CB₁ receptor activation decreases basal synaptic transmission and increases PPR in rat corticostriatal afferents, which is attenuated or prevented by the A_2A receptor agonist CGS21680 (30 nM). (A) The whole-cell patch-clamp configuration in horizontal corticostriatal slices from 15–22-day-old rats, with stimulation in the layer V of the adjacent neocortex and recording in the dorsolateral striatum. (B, C) Representative paired-pulse traces (25 ms interpulse interval) in the presence of WIN55212-2 (500 nM) and its vehicle, DMSO. (D) Bar graphs representing the EPSC amplitude values normalized to the pretreatment period after 5 and 16 min of WIN55212-2 perfusion.

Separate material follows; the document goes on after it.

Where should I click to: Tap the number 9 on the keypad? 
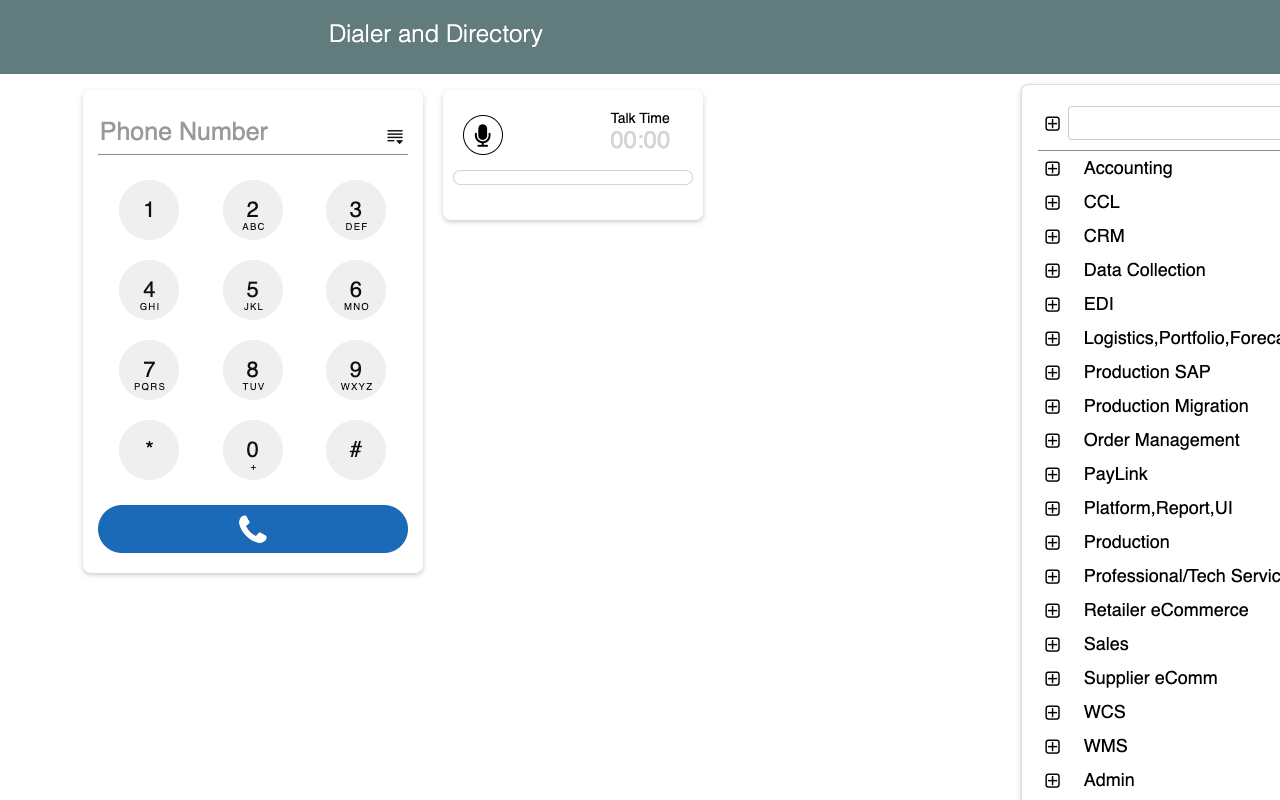355,370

WIN55212-2 decreased EPSC amplitude at both time points, which was sensitive to AM251, which per se had no effect. Ten minutes of pretreatment with CGS21680 attenuated the CB₁ receptor-mediated inhibition of EPSC amplitudes. CGS21680 did not produce effects on its own. All bars are mean ± SEM derived from n ≥ 6 animals. *P < 0.05 versus 100% (pretreatment CTRL). (E) Bar graphs representing the normalized PPR (the second response in relation to the first response) at 5 and 16 min after the beginning of WIN55212-2 perfusion. The WIN55212-2-induced increase (*P < 0.05) in the PPR was prevented both by AM251 and CGS21680, which had no effects per se.